Saturday, February 16, 2019

Don't Let Time Get Away Part 1

In 2015, I blogged about how,  for the second time in my life, I found lost family (or, rather, they  found me).

In February of 2015, I explained that I had not been in touch with anyone on my mother's side of the family in many years (by my count, it must be over 30 years).  

At about the same time, the genealogy website offered a free weekend.  I took advantage of it, and I started to build a family tree of my mother's side of the family, the ____s.  Of course, my memory being limited, I didn't get that far.  After the weekend ended, I decided I didn't have the time to pursue this (as Ancestry is not a free website, I didn't want to waste my money).

Then I received a generic message in an email from, with a family name I did not recognize but a message saying that she was working on a family tree of the ____s and thought we might be related.  I clicked to respond, and found I had to join Ancestry even to send a message.
A bit later, I received another email:

" Hi, I just spoke to my father (let's call him "N"), who told me that you are first cousins. My mom was thrilled that I had found you. Seems like they had been looking to contact you for years and could not find out where you were. They would love to be able to write or call you."

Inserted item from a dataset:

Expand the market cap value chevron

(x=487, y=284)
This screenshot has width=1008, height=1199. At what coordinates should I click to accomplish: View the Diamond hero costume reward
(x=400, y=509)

Her father "N" is vague in my memory.  I did some quick research (what I could get for free, because I could not remember his first name), but I sure knew the last name well. It was the last name of one of my Mom's sisters.  Could I truly have been found by my mother's family by someone, after years of searching?

I discovered that Ancestry was having another free weekend for  Memorial Day weekend, and I had limited access to the site again! I messaged back, with some more information.  And then I heard back.

The answer is yes.  I have been found by someone on my mother's side of the family.

The woman who sent me the message is my first cousin once removed on my mother's side (her grandmother and my mother were sisters).  Her mother, an aunt who had continued contact with me for a few years after I married, passed away (my newly found cousin told me) in 1998.  And now we have each other's email addresses.

I told my spouse and I think he was just as, if even more, excited than I am.

So let me backtrack a little.

When I was 17 years old, I started dating a boy who was in one of my college classes. We were of different religions.  I am Jewish.  My husband is Catholic.  In 1970, that mattered.  It mattered a lot.

Some members of my family were less than thrilled. That sister of my mother's did keep in touch for a few years but then she passed away.   I had no contact with my mother's side of my family for many, many years. 

Times have changed tremendously. 
Well....I had a couple of email exchanges with my cousin "N", who sent me family pictures.  In November of 2015, he sent me an email ending "Let's keep in touch".
But we didn't.  It was all my fault.  When "N" (who was in his 80's) sent me that email, my mother in law was having a major health crisis.  One thing led to another and I thought of my family from time to time in the resulting haze of caregiving, working full time, and various family dramas, but I never did respond to my lost-then-found family.
Until today.
Tomorrow....the story continues.


  1., a wonderful site. I’ve had cousins from two different branches of my father’s family contact me while doing research. My cousins knew that our grandfather changed his name when he came to this country, but they didn’t know the original name or our grandmother’s maiden name. The cousins knew that I would know.

    My grandparents sat shiva for one of my aunts when she married a Catholic, so yeah, I understand.

    1. I have a feeling my story is not uncommon. Which, in its own way, is sad.

  2. I lost contact with a first cousin & when I did the paying part of Ancestry found out he had passed.

    1. I'm sorry. I was honestly expecting something similar, given the age of my first cousin. I feel like I've been given a second chance. I hope the cousin is in good enough health to allow this visit to happen.

  3. It's amazing how easy it is to lose touch with people. And then life intervenes, and it's hard to find the time to keep up with them. Glad this story is going to have a happy ending (I assume...).